Exercise
Write every line below out again exactly, images omitted.
··· Supplied information
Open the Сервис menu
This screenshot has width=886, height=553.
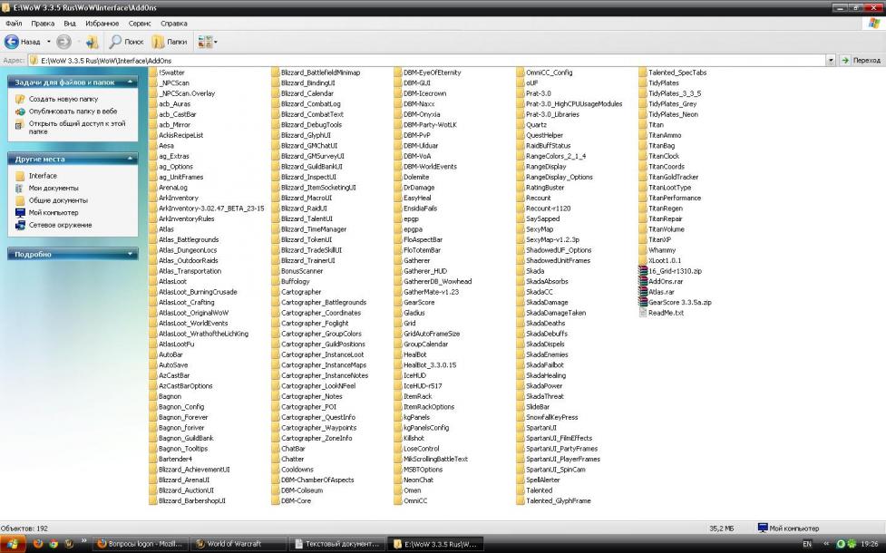[140, 23]
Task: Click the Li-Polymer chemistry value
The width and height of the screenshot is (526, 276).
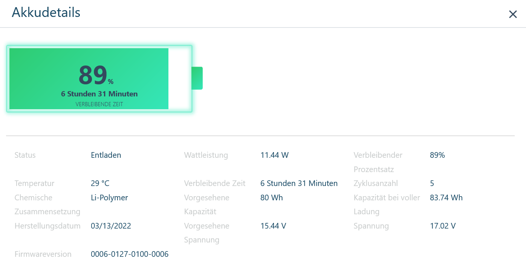Action: 109,198
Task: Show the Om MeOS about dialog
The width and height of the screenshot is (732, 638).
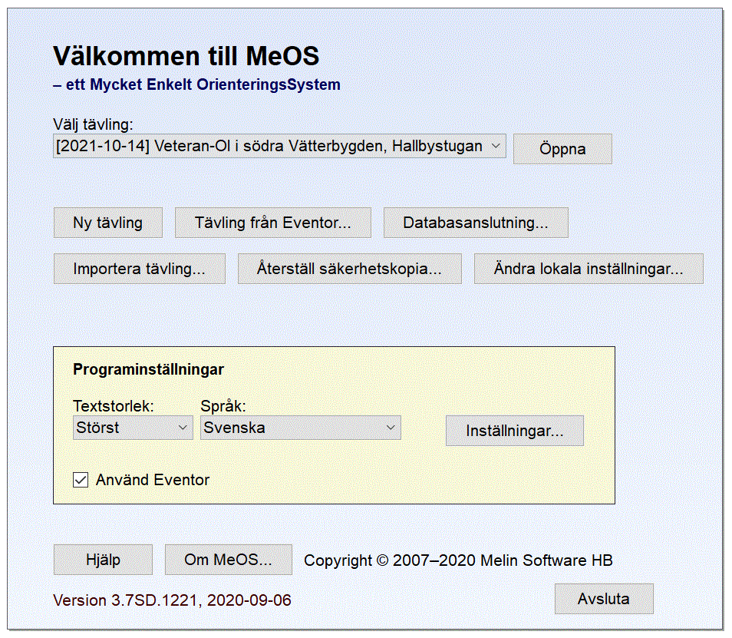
······
Task result
Open the Сервис menu
This screenshot has width=886, height=553.
[140, 23]
Task: Click the Li-Polymer chemistry value
The width and height of the screenshot is (526, 276).
Action: 109,198
Task: Show the Om MeOS about dialog
The width and height of the screenshot is (732, 638).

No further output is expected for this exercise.